FC: You mention the moments of euphoria and depression Nietzsche experienced. You also mention that in modernity, the practice of self-examination would be a possible source of depression due to the nature of the investigation of our inner life. Is there an intersection between mood disorders and the philosophical or artistic temperament?

JM: Trying to apply modern psychiatric labels to historic figures seems to me a mistake. Still, a variety of philosophers have expressed an interest in madness – for example, Plato in the Phaedrus, where Socrates gives a speech in praise of folly. Some philosophers have regarded some forms of madness as divine, and not simply a disease. And in fact, I think there are all sorts of interesting, and complex, relationships between what a modern doctor might call pathologies and what posterity considers works of genius.

Public domain photo
Public domain photo

FC: Is there a neosophism occurring in today’s world, with the institutionalization of philosophy having as objectives careerism and acquisition of titles, with no affective attachment to the research other than an increase in salary and social position?

JM: I generally don’t much like philosophical prose that is impersonal and dispassionate – but I don’t think it’s wise to be dogmatic about such things. Nietzsche was scathing in his criticism of academic philosophy: “All that has ever been taught” in universities, he once remarked, “is a critique of words by other words.” Years later, Heidegger criticized Nietzsche for dropping out of the university, as he felt this showed a failure of nerve. Some philosophers have flourished in scholastic settings – Heidegger, certainly, and Kant as well.  But others have found an academic framework stifling. Sartre spurned the academy – but Michel Foucault managed to live an extraordinary philosophical life, despite his academic affiliations.

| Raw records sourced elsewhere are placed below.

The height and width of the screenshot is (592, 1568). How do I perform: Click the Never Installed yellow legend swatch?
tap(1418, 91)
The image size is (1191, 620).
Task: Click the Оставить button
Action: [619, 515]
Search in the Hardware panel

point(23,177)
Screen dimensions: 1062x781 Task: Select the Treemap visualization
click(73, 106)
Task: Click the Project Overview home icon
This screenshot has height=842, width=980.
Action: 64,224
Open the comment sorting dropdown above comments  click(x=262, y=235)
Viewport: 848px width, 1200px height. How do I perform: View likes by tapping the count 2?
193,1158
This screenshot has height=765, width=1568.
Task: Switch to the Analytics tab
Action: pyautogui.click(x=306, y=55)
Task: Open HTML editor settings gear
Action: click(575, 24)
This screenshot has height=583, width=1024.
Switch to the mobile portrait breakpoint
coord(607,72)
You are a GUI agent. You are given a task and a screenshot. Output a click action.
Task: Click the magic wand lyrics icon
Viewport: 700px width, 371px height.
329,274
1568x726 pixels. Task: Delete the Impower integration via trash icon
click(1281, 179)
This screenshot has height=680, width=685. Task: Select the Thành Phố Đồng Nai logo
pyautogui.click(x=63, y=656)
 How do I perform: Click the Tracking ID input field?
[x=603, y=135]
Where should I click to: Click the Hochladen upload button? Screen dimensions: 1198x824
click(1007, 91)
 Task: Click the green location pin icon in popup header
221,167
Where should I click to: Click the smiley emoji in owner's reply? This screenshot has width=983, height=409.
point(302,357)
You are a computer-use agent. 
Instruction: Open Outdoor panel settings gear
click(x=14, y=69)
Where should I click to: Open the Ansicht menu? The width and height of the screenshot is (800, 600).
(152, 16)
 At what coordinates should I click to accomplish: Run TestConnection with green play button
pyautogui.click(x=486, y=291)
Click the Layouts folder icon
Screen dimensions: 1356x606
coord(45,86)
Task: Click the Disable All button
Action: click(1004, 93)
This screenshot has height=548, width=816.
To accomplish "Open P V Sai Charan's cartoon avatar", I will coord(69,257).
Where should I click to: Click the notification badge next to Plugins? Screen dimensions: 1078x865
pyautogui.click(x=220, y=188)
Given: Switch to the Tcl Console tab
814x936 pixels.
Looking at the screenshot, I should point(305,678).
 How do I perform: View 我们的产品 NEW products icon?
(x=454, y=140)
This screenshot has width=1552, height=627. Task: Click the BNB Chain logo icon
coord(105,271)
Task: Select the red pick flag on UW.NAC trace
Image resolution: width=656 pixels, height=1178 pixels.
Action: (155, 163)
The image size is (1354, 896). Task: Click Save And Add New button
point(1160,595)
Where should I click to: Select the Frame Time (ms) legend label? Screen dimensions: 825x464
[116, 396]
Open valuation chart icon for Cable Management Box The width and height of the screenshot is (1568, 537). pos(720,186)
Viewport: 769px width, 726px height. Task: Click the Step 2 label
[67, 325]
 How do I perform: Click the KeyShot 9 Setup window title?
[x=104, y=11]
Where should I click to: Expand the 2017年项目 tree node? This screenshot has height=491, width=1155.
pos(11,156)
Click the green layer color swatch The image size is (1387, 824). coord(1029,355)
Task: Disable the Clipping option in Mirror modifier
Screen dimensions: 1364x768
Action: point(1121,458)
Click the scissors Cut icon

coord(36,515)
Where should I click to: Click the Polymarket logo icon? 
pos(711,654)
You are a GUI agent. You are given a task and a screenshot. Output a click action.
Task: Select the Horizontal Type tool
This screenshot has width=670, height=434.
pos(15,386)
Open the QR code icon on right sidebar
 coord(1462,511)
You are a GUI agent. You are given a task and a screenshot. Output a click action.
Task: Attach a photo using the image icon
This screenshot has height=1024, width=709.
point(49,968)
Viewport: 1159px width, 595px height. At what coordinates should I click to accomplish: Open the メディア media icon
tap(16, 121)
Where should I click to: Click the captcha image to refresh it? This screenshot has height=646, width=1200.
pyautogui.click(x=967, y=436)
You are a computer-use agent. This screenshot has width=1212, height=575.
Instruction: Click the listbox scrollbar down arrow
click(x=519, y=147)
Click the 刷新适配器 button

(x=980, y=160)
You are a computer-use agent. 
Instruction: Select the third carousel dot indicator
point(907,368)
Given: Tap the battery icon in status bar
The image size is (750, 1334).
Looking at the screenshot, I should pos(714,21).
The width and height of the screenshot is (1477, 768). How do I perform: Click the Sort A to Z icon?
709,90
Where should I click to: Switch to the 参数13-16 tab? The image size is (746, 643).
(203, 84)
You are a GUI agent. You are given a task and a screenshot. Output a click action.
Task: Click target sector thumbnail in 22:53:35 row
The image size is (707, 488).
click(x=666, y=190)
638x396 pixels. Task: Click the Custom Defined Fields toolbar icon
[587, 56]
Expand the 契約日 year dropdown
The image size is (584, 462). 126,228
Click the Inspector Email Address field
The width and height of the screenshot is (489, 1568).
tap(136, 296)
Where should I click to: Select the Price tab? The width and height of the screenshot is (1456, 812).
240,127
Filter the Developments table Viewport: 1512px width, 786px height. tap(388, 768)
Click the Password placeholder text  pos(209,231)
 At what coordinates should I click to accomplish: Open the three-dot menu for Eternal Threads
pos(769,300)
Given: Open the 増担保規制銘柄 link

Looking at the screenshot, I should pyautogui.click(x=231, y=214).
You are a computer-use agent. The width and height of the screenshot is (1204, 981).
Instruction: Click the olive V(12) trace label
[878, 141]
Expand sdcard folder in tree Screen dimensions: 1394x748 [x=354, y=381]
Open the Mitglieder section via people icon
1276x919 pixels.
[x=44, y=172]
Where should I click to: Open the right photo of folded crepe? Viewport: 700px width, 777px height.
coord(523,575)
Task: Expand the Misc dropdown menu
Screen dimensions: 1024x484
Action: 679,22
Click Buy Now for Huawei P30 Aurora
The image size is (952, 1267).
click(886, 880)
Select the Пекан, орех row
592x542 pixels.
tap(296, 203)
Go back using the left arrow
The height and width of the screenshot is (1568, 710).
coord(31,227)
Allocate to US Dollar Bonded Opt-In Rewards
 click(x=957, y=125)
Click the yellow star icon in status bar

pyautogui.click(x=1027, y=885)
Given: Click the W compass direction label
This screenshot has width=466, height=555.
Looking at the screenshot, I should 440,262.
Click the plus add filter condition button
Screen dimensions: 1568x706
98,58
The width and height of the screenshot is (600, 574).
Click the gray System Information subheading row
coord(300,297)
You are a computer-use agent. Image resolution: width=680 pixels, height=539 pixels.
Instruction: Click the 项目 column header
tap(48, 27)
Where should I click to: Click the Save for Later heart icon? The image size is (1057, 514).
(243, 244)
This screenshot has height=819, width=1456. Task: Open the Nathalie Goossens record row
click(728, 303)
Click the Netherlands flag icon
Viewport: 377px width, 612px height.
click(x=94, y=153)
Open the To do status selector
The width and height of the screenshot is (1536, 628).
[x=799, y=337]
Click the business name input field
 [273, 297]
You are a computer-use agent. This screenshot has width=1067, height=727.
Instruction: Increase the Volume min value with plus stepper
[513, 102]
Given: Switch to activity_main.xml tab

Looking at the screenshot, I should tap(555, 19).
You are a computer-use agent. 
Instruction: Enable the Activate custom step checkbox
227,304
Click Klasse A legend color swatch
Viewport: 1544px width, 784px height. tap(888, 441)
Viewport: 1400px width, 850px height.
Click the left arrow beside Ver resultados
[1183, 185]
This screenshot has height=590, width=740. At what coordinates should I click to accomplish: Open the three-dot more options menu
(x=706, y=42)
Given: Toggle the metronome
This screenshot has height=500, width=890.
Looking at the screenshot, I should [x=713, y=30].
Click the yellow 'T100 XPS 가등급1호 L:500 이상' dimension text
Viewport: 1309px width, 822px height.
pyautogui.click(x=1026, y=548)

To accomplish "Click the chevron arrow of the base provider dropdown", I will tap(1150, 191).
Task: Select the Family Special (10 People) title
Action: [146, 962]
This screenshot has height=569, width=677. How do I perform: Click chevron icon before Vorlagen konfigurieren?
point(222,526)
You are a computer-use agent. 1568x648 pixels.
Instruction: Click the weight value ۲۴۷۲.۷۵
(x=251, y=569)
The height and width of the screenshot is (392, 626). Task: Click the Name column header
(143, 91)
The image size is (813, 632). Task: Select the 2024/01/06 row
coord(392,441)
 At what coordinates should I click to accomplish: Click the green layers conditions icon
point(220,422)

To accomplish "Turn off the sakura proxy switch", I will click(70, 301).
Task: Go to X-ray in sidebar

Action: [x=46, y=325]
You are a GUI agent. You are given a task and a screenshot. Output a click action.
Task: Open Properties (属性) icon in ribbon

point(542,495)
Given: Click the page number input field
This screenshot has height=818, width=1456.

FC: You wrote a well-respected biography of Foucault convincingly showing that sex is a plausible experimental path to value creation. So would it not be your job to protest against a certain intellectually irresponsible attitude, such as heavy criticism of your book by the editor of The New Criterion, Roger Kimball?

JM: Unlike some neo-conservatives, I believe there are many ways to pursue wisdom, and that the quest can’t always be limited by conventional norms of what is right and what is wrong. As Emerson remarked in his great essay… Self-Reliance, “If I am the Devil’s child, I will live then from the Devil.”  It’s of course true that some philosophers have abjectly failed to live up to their professed ideals. But I sympathize with Rousseau, a man tortured with guilt for good reason, when he remarked late in his life that he preferred to “be a man of paradoxes than a man of prejudices.”

Illustration of Nirvana's Kurt Cobain; public domain
Illustration of Nirvana’s Kurt Cobain; public domain

FC: You have a history as a music critic, writing about rock ‘n’ roll. Nirvana bassist Krist Novoselic, who marked the pop culture of Generation X, once joked that the members of Nirvana were “a kind of philosophers without an academic background.” How do you see the relationship between music and philosophy as fuels of human cultural life?

JM: Professional philosophers, as credentialed in modern universities, obviously have no monopoly on the quest for wisdom. Ever since Goethe and Beethoven, modern writers and musicians have sometimes offered themselves as exemplary seekers of truth and beauty. Near the end of his life, Foucault approached the question “What is Enlightenment” by looking at two disparate exemplars, Kant and Baudelaire. But forget about Nirvana. The music of Tom Jobim, João Gilberto, Elis Regina, Caetano Veloso, Milton Nascimento: this to me is a source of endless wonder and happiness – and one of Brazil’s great gifts to contemporary civilization.

RIP FELIPE CHERUBIN (23.05.1984 - 08.01.2019): Besides publishing a novel and an academic book, and landing a gig at big Brazilian daily O Estado de S. Paulo, Felipe Cherubin was a profound poet. He taught, inspired and captivated many people during his short but intense life. The interviews he conducted, seven of them published on LeipGlo, show his deep respect for his subjects and their work. They also give us a small sample of Felipe's own lifelong philosophical and psychological quest to grasp the human condition.